Keep the Faith
I'm starting to wonder if I have the mental make-up to enjoy the playoffs. I mean - the Game 2 loss kicked my butt. The Game 3 loss didn't hurt as badly, but only because I thought the Cardinals would win Game 4. Which, in turn, really got me in a great mood last night/this morning...
I think, in a nutshell, the Cardinals recent trends in the playoffs has conditioned me to think this; once a trend starts, it seems to continue. Call it La Russa's law of playoff dynamics. Look at what La Russa's playoff teams have done in history.
1983 (White Sox) - 1-3 in the ALCS
1988 (Athletics) - 4-0 in ALCS, 1-4 in WS
1989 (Athletics) - 4-0 in ALCS, 4-1 in WS
1990 (Athletics) - 4-0 in ALCS, 0-4 in WS
1992 (Athletics) - 2-4 in ALCS
1996 (Cardinals) - 3-0 in NLDS, 3-4 in NLCS (after winning 3 of the first 4)
2000 (Cardinals) - 3-0 in NLDS, 1-4 in NLCS
2001 (Cardinals) - 2-3 in NLDS
2002 (Cardinals) - 3-0 in NLDS, 1-4 in NLCS
2004 (Cardinals) - 3-1 in NLDS, 4-3 in NLCS, 0-4 in WS
2005 (Cardinals) - 3-0 in NLDS, 3-3 in WS
What do you see? Very few La Russa led teams do anything half way. They tend to either sweep or be swept. Which is especially strange when you consider that four of those teams (1988, 1990, 2004, and 2005) were 100 win teams. The teams that appear to be outliers to "Tony's Law" were the 1992 A's (2 wins in a series?), the 1996 Cardinals (who built a lead then blew it), the 2001 Cardinals (just missed winning that one), and the 2004 Cardinals (dug out of a 3-2 series deficit in the NLCS.)
It gets even stranger if you break it down a bit further. The 1996 Cardinals, as I mentioned above, actually had a 3 games to 1 series lead in the NLCS before dropping 3 straight. Which means, they went 6-1 to start the playoffs, 0-3 to finish. 2004? Similar. They started the playoffs off by going 5-1, only to go 2-7 over the last 9 games of October. In fact, if you break all of his playoff teams into "hot" and "cold" categories, it looks like this.

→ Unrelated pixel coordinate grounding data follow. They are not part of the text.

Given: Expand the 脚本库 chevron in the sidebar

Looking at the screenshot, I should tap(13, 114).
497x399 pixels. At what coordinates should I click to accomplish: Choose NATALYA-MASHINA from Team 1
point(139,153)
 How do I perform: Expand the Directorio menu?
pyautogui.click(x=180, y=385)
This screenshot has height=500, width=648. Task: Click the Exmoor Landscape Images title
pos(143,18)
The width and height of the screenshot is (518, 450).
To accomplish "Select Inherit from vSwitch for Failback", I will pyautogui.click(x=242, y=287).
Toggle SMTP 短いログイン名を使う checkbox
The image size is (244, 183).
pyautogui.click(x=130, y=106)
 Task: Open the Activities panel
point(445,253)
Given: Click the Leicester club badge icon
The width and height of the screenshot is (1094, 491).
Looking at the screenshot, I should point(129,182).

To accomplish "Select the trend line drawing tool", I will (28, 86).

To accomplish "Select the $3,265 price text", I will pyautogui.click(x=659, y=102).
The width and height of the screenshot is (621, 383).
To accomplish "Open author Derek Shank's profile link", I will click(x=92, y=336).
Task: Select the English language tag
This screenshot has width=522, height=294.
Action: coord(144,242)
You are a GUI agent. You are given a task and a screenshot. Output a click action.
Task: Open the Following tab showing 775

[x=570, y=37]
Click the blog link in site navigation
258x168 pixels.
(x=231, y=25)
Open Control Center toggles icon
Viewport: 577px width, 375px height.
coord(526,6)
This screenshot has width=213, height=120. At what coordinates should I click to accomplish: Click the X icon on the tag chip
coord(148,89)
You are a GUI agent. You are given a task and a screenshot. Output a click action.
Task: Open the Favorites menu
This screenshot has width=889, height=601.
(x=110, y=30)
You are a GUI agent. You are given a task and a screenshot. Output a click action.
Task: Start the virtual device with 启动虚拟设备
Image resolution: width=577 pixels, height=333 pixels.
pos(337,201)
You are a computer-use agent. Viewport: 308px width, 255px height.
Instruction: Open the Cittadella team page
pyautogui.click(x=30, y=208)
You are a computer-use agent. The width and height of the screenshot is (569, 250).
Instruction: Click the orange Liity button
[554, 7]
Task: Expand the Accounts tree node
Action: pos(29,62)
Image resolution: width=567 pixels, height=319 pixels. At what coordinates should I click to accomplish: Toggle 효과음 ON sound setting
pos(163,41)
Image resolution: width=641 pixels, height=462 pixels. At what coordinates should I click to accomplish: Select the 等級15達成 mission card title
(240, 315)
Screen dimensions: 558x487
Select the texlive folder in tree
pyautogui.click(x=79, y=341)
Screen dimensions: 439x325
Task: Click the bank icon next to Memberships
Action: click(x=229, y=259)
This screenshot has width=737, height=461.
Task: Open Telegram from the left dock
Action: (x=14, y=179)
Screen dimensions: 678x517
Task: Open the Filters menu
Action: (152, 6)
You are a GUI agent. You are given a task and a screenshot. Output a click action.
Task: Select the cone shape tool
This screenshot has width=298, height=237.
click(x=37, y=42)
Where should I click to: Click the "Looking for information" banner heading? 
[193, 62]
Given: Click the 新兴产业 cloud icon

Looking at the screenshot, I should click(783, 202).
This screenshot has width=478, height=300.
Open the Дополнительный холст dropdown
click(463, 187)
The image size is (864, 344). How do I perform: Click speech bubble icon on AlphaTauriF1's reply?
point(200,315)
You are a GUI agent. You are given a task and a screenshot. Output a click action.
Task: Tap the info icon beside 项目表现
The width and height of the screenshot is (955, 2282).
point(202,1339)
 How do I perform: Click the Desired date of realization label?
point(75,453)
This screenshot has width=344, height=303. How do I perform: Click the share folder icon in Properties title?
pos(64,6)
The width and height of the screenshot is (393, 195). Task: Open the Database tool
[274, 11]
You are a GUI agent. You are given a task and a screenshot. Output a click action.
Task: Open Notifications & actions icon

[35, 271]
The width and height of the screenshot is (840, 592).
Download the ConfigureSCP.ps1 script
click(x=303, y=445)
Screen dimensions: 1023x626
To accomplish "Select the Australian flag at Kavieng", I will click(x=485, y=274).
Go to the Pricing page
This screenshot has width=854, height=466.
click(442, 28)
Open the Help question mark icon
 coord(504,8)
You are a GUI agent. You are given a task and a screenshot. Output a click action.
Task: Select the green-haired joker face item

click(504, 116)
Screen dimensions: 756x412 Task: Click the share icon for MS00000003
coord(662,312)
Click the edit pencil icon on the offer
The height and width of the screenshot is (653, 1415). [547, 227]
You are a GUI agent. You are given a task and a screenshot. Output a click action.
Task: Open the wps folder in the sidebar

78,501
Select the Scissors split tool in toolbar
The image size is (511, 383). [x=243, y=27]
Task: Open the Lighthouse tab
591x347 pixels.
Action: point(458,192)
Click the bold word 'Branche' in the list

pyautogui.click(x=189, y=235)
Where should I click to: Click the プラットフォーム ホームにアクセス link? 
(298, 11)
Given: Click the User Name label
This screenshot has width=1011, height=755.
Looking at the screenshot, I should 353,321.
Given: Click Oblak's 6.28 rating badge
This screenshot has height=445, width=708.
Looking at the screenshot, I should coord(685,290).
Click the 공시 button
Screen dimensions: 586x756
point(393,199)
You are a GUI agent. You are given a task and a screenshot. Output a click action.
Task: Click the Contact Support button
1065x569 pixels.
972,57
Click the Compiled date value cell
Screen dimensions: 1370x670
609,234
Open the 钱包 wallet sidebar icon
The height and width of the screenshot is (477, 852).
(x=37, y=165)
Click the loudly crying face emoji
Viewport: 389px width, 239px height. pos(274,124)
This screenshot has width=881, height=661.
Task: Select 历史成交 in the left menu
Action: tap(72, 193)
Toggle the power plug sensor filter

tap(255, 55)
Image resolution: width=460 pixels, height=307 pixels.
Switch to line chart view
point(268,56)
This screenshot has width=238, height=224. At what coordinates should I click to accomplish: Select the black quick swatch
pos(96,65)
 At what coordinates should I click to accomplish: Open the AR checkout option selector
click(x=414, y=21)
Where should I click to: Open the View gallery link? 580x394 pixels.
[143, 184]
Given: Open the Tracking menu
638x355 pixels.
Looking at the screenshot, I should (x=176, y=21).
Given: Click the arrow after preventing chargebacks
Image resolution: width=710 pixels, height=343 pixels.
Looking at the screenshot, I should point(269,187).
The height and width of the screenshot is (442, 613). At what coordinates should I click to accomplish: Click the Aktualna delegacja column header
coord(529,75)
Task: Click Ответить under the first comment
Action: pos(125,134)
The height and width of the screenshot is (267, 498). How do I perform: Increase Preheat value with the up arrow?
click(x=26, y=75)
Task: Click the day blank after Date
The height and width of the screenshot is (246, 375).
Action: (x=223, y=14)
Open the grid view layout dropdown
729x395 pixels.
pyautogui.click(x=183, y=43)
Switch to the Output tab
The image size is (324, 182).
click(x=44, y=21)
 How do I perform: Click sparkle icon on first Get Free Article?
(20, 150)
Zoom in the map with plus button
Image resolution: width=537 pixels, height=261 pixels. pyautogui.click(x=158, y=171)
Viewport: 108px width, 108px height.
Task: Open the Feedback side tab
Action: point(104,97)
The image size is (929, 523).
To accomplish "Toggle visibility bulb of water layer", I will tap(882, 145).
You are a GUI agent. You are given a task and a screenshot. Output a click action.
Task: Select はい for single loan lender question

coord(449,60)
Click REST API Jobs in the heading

Hot, 37-3 (.925 winning percentage)
Cold, 10-39 (.256 winning percentage)
There you have it. Tony's teams have gotten off to hot starts, winning 93% of their games. Once this hot streak lasted through the World Series. Three times it never started. Generally, however, it ends during the LCS. Why? Anyone? I have trouble thinking that the manager can guide a team into the playoffs, as well as (usually) past the 1st round, only to forget how to win.
OK, so enough of that stuff. Back to 2005. Carpenter goes tonight, and if there's anyone on the staff that you'd want going in a must win, it's him. And you know if the Cardinals can send this thing back to Busch, anything can happen.
Which brings me back to my initial train of thought. I'm not sure if I can handle the playoffs. The truth of the matter is, the wins are more enjoyable when they are earned. How much fun was it to see the Cardinals win Games 6 and 7 in the NLCS last year when they appeared dead after Game 5? Not to mention the walk-off home run by Edmonds in Game 6, the game saving catch by Jimmy in Game 7. None of those moments would have been nearly as memorable had they come in Games 3 and 4 of a sweep. You have to walk the rocks to see the mountain view, as they say.
In 2004, the Red Sox were down 3-0 in the ALCS before going on to win the World Series. In 2003, the Marlins were down 3-1 in the NLCS before going on to win the World Series. Both of those teams had 2 must-win games on the road in their respective LCS', with the Marlins having to do so in Games 6 and 7. By comparison, the Cardinals having to win one in Houston pales.
Of course, there is the final thing of having to beat Pettitte, Oswalt, and Clemens in consecutive starts. That's not going to be easy - but it's been done as recently as 3 months ago by none other than the Cardinals.
July 15th - Pettitte Start, Cards win 4-3
July 16th - Oswalt Start, Cards win 4-2
July 17th - Clemens Start, Cards win 3-0
Yes, I'm grasping at straws here. In a nutshell? Win tonight. Worry about Game 6 if that happens.